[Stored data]

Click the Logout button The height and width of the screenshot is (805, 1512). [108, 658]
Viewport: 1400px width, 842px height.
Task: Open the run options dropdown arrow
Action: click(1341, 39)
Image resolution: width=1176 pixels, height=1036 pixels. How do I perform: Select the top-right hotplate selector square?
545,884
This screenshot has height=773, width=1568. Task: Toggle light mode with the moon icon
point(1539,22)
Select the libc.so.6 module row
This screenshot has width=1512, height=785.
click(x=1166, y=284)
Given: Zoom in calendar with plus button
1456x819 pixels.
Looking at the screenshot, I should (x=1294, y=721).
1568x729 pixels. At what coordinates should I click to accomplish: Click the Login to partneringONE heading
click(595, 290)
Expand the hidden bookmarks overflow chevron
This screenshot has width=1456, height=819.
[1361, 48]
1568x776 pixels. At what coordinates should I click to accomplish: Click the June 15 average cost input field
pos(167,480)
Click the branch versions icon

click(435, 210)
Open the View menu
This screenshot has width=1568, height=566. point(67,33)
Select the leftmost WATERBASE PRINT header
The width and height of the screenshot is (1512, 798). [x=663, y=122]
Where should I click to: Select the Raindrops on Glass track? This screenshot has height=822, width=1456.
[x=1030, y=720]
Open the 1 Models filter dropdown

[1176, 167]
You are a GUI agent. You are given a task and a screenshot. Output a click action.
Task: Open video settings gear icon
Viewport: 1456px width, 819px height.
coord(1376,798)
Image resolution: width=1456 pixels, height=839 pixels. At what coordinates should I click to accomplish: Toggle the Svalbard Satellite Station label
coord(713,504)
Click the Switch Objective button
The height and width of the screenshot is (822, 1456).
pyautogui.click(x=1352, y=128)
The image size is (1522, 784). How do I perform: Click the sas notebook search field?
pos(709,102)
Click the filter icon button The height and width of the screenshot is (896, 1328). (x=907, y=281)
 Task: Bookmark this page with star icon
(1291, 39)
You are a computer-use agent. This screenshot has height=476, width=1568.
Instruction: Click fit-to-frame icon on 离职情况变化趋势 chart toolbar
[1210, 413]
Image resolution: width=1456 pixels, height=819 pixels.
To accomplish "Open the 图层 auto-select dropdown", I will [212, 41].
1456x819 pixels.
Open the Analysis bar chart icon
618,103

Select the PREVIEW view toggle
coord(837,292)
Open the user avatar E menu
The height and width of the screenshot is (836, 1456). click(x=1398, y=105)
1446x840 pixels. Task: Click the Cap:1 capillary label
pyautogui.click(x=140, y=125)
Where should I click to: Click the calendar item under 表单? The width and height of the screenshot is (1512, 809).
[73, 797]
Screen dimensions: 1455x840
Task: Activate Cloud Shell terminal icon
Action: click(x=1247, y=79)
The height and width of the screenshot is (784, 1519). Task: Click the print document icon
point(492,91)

- WORK INSTRUCTION: Among the lines of the data above, find those with the word "agent" and show them.

- RESPONSE BOX:
You are a GUI agent. You are given a task and a screenshot. Output a click action.
You are a computer-use agent. This screenshot has height=476, width=1568.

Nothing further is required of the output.